### Collected data
::::::::::

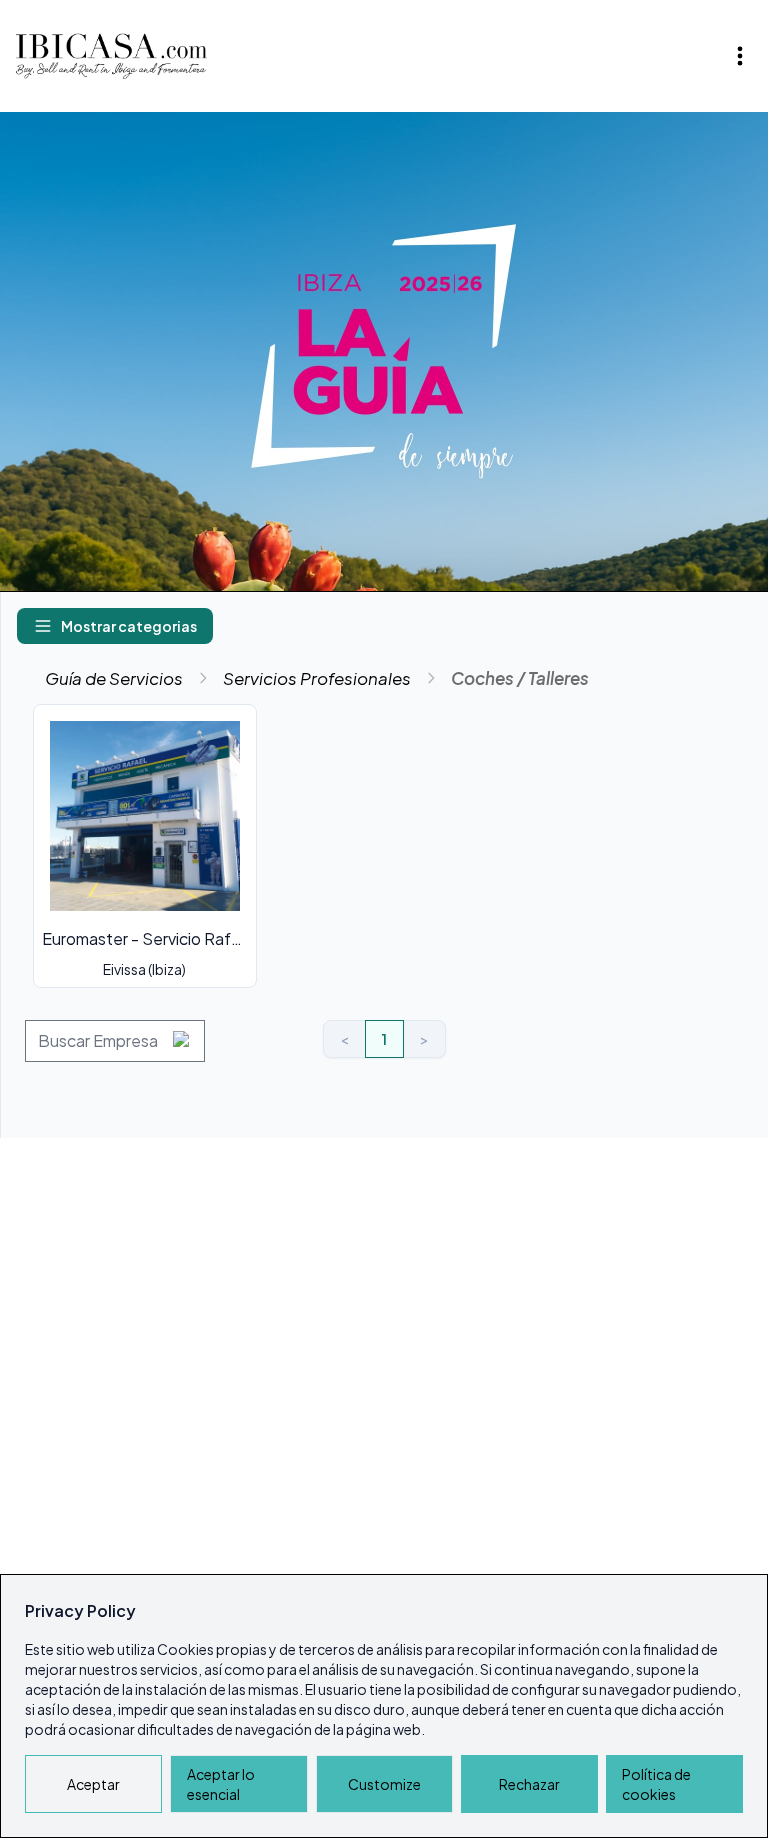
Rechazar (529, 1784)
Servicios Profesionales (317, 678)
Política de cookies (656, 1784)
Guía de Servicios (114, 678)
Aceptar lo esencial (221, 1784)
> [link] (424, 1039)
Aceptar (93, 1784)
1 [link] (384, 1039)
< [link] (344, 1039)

::::::::::

### EXERCISE BRIEF
All that is wanted is the set of lines from the one with "Guía de Servicios (114, 678)" through the last line of the entries, both included, output exactly.

### ANSWER BOX
Guía de Servicios (114, 678)
Aceptar lo esencial (221, 1784)
> [link] (424, 1039)
Aceptar (93, 1784)
1 [link] (384, 1039)
< [link] (344, 1039)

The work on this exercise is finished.